Плавание было опасным. Старенькая «Африка», увозившая доктора с женой, взятых «в плен» в качестве немцев, а также весь караван были атакованы немецкой подводной лодкой U-151. К счастью, торпеда прошла мимо, и караван укрылся в Дакаре. Как сообщает в своей книге Г. Геттинг, капитаном этой подводной лодки был Мартин Нимеллер, тогда военный моряк. Через полвека Нимеллер стал активным борцом за мир, лауреатом Международной Ленинской премии «За укрепление мира между народами».
В Бордо супругов отвезли в пересыльные казармы на рю де Бельвиль. Относительная чистота Европы оказалась для Швейцера губительней демонстративной нечистоты Африки; он заболел, наверное, впервые после своего болезненного младенчества. У него началась дизентерия, которую он сам лечил эметином.
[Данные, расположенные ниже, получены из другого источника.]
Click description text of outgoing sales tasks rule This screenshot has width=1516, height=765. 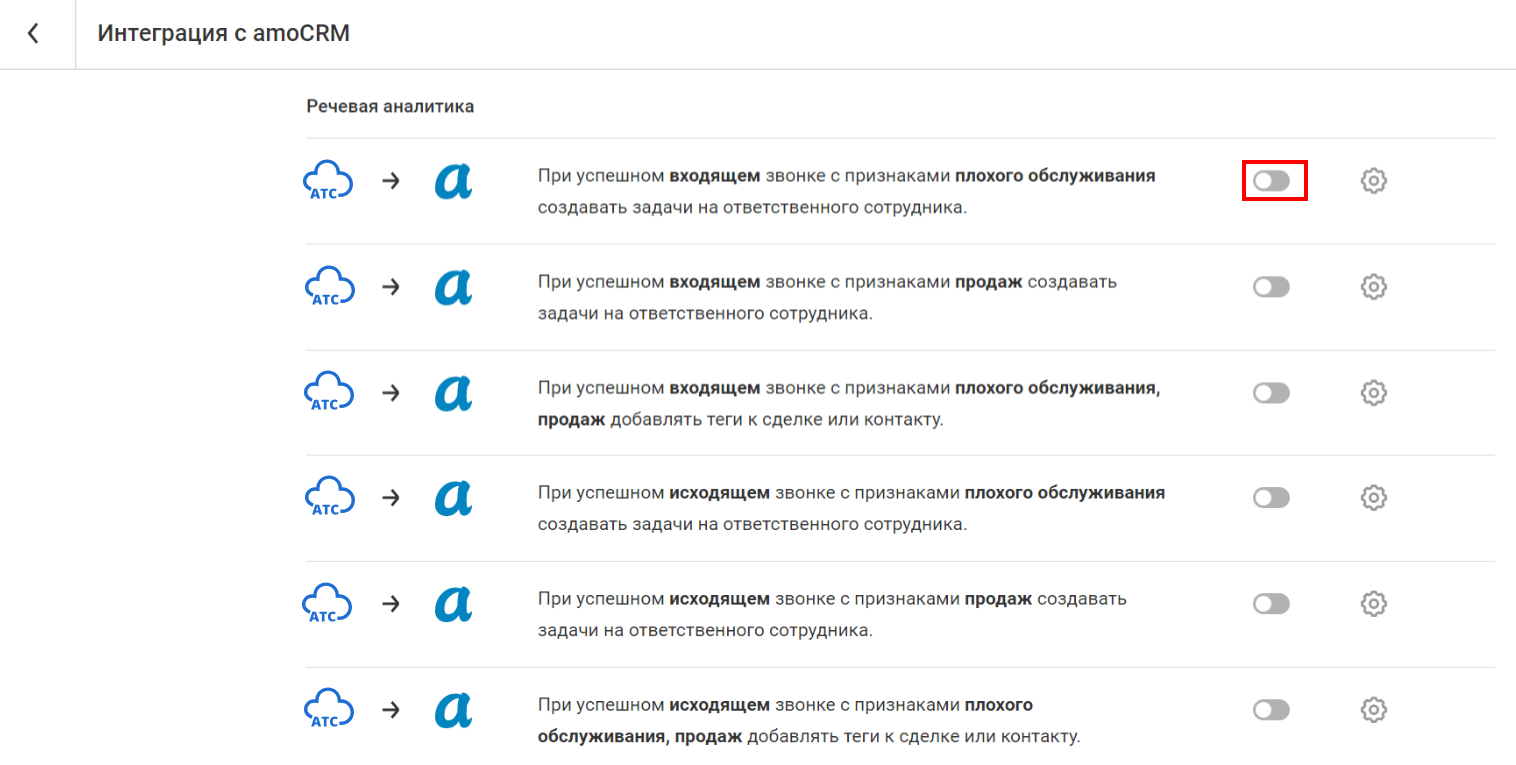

В суматохе пересылки, неправильно поняв приказ о дальнейшем следовании, супруги начали разбирать вещи на ночь. В это время подъехали жандармы и сказали, что нужно немедленно уходить. Видя, что они еще не готовы, один из жандармов закричал, что это неповиновение и что он отправит их без вещей. Кто мог помешать ему сделать это в европейской ночи бесправия? Доктор Швейцер с благодарностью отмечает, что французские жандармы все-таки не сделали этого и в конце концов, сжалившись, разрешили им с женой собрать вещи. Они даже сами помогали им в сборах при тусклом свете свечи. Впоследствии доктор не раз обуздывал собственный горячий нрав этим примером терпимости.
Их привезли в Гарэсон, старинный монастырь в Пиренеях, где теперь размещался лагерь для интернированных штатских, имеющих подданство враждебных стран. Когда-то монастырь славился исцелением больных, и слово «гарэсон» было провансальским вариантом французского «герисон», что значит «исцеление». Супруги Швейцер и впрямь почувствовали себя лучше в живительном воздухе Пиренеев.
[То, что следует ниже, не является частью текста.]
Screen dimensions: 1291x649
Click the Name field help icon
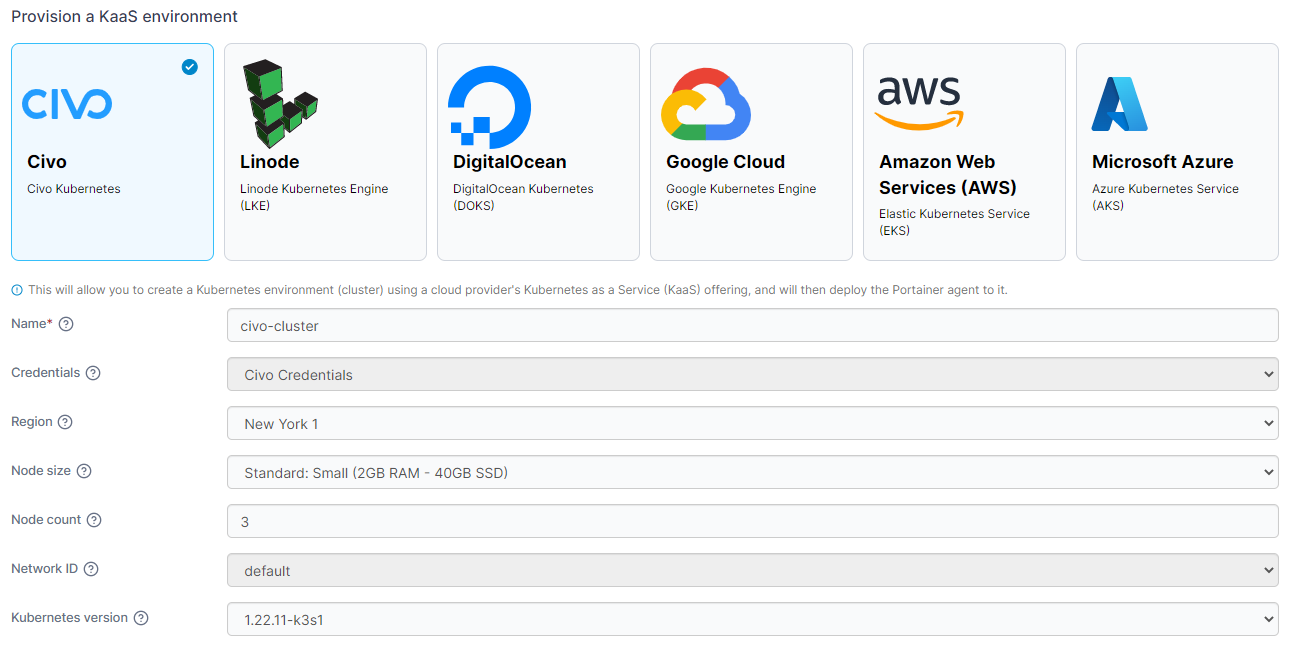pyautogui.click(x=65, y=323)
Лагерь представлял собой удивительное сборище людей, согнанных со всех концов света за полуразрушенные стены старинного монастыря. Доктор Швейцер с любопытством наблюдал это сборище и позднее так описал его в своей автобиографии:
«Здесь были ученые и артисты, особенно много было живописцев, которых война застала в Париже; были немецкие и австрийские сапожники, а также дамские портные, работавшие в больших парижских фирмах; директора банков и управляющие отелями, официанты, инженеры, архитекторы, ремесленники и деловые люди, жившие во Франции и ее колониях; католические миссионеры и члены религиозных орденов из Сахары — в белых одеждах и красных фесках; торговцы из Либерии и других районов западного африканского побережья; купцы и коммивояжеры из Северной Америки, Южной Америки, Китая и Индии, захваченные в море; команды немецких и австрийских судов, которые постигла та же судьба; турки, арабы, греки и представители Балканских стран, по разным причинам депортированные в ходе операций на Востоке; некоторые турки были с женами, которые расхаживали, укрывшись под чадрой. Что за пеструю картину являл собой лагерный двор два раза в день во время поверок!»